Problem to solve> Copy out the records, starting at the line containing "You are a computer-use" and ending at the last line of the records, with both ends included, and omit the pictures.

**** Extracted data ****

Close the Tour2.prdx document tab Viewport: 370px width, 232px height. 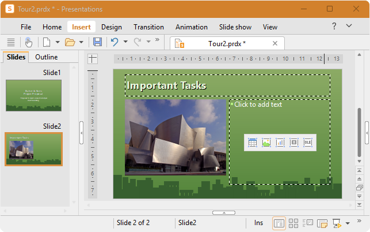(275, 43)
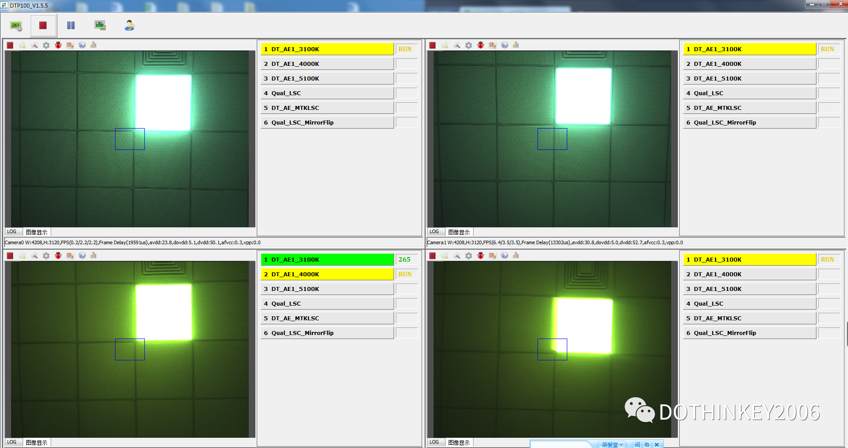Click the add tag icon in Camera0 panel

coord(22,45)
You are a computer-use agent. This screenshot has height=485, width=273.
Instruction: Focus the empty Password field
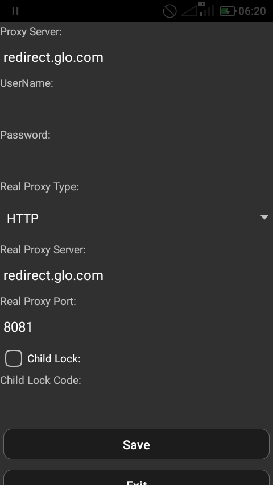(x=137, y=161)
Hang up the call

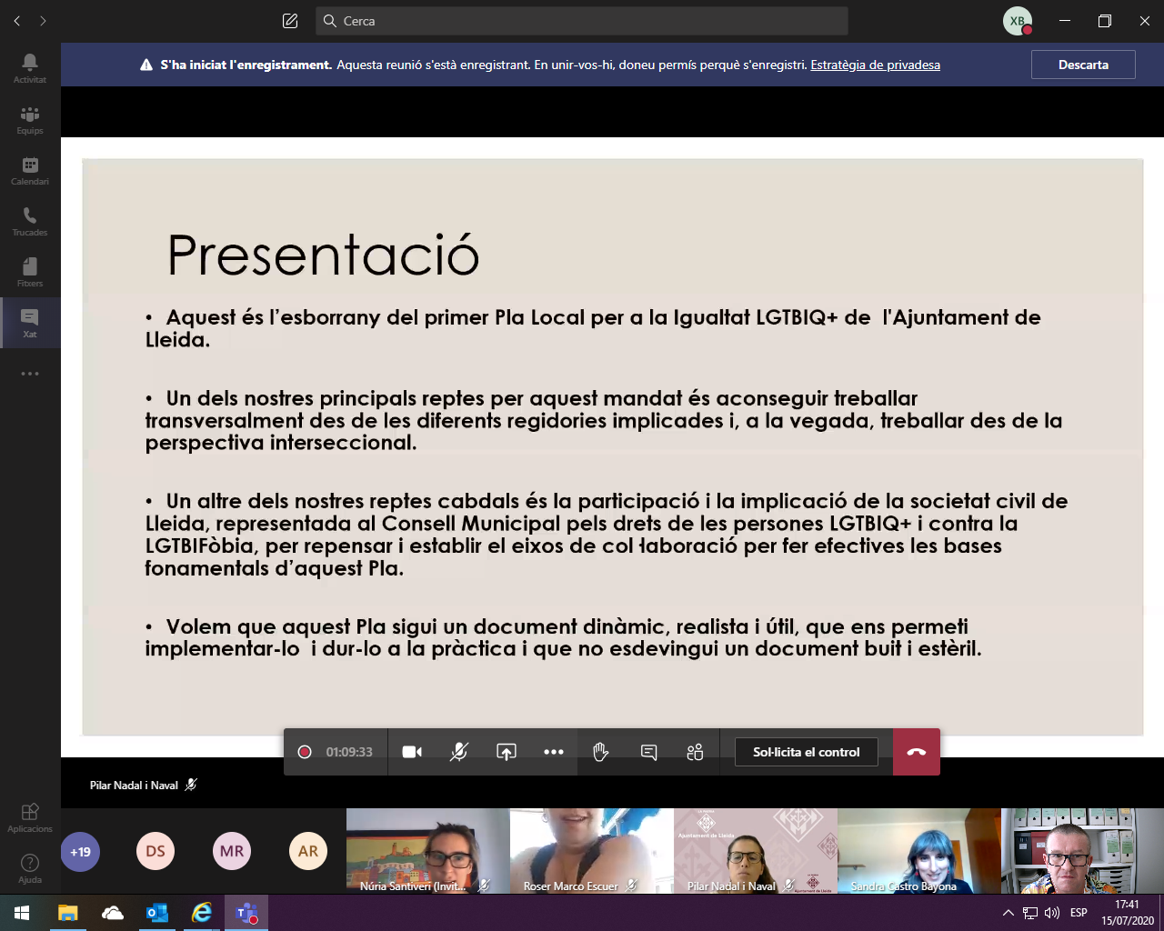pyautogui.click(x=917, y=752)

****

Full output>
You are a computer-use agent. This screenshot has height=485, width=273.
Instruction: Focus the empty Password field
(x=137, y=161)
Hang up the call

pyautogui.click(x=917, y=752)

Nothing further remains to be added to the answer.